A CITY AT ODDS WITH ITSELF

The effects of last year's violence are still felt every day in Charlottesville.

City council meetings have frequently devolved into shouting matches. At a recent community outreach meeting where police officials detailed security plans for this weekend, residents asked one after another how they were supposed to trust the police after 2017.

"Charlottesville has had a tendency to self-congratulation; it's constantly in the magazines as the best place to live," said Reverend Will Peyton, who oversees St. Paul's Episcopal Church.

"The violence was perpetrated by outsiders, yes, but the response from the black community is like, 'Really, this isn't us?
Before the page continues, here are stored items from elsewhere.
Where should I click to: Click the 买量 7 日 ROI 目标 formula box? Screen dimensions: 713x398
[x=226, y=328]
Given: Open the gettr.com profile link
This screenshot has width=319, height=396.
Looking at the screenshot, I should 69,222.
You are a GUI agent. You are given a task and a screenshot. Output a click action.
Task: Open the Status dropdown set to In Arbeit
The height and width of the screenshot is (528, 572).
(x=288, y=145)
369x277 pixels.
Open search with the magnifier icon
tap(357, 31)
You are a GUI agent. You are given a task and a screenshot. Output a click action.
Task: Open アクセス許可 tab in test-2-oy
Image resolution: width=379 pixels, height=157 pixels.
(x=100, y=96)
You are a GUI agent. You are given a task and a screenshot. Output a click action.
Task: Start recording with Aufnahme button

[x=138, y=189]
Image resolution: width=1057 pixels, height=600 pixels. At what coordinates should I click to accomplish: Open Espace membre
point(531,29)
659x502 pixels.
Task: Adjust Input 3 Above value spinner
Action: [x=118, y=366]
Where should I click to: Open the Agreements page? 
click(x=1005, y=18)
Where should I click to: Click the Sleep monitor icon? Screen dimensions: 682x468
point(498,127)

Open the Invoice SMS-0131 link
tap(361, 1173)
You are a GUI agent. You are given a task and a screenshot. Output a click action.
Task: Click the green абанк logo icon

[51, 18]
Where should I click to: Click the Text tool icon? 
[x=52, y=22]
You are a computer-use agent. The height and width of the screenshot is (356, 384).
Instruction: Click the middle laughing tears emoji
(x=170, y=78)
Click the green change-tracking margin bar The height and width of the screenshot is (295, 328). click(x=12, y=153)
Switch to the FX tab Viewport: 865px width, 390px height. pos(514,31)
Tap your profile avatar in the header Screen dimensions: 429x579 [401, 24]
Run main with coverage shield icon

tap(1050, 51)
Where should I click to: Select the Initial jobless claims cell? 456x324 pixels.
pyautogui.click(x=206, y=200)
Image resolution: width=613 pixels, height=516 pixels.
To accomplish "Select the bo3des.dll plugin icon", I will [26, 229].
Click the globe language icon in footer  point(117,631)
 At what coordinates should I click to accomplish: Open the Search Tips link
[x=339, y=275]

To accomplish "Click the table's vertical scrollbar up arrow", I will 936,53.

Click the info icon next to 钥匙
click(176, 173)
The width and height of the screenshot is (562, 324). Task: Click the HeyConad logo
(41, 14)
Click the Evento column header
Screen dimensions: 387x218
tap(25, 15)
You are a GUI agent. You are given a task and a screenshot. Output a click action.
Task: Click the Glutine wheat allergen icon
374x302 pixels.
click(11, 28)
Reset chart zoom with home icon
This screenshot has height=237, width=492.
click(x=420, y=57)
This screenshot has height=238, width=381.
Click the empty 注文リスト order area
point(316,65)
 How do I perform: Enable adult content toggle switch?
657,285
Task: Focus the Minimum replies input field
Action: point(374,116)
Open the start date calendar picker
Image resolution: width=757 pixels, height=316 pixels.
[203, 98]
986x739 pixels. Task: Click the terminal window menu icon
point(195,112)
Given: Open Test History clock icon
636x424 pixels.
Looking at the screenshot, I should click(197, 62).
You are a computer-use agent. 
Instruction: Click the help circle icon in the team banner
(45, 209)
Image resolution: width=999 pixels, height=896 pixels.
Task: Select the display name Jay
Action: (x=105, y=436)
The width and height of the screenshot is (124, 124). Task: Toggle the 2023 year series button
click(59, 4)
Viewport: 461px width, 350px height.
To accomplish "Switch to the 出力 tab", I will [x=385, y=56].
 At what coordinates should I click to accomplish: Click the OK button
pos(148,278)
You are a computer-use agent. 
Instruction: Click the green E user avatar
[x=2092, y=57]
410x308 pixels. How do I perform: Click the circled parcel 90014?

We don't have a problem here?' Because, of course, there's entrenched inequality and entrenched structural racism," Peyton said.

At the Jefferson School African American Heritage Center in downtown Charlottesville, an exhibit documents the struggle of black residents who fought for equal access to public education.

"I don't know that people understood that this narrative of progressive Charlottesville had flaws," said Andrea Douglas, the center's executive director. "Now those flaws have been exposed."

When Mayor Walker, 38, announced her run for city council last spring after years of activism on behalf of low-income residents, she adopted the motto "Unmasking the Illusion," aiming to dispel the notion that Charlottesville was a diverse, liberal utopia. She has focused her attention on issues like affordable housing and policing.

Last month, she joined residents on what they called a "civil rights pilgrimage" to the lynching museum in Montgomery, Alabama, bringing along soil from a site where a black Charlottesville man was lynched in 1898.

Reverend Tracy Howe Wispelwey, a local activist, said last year's rally was eye-opening for many in Charlottesville.

"You have a lot of white liberals who have not grappled with our history and want to dismiss it," she said. "That's just not truth."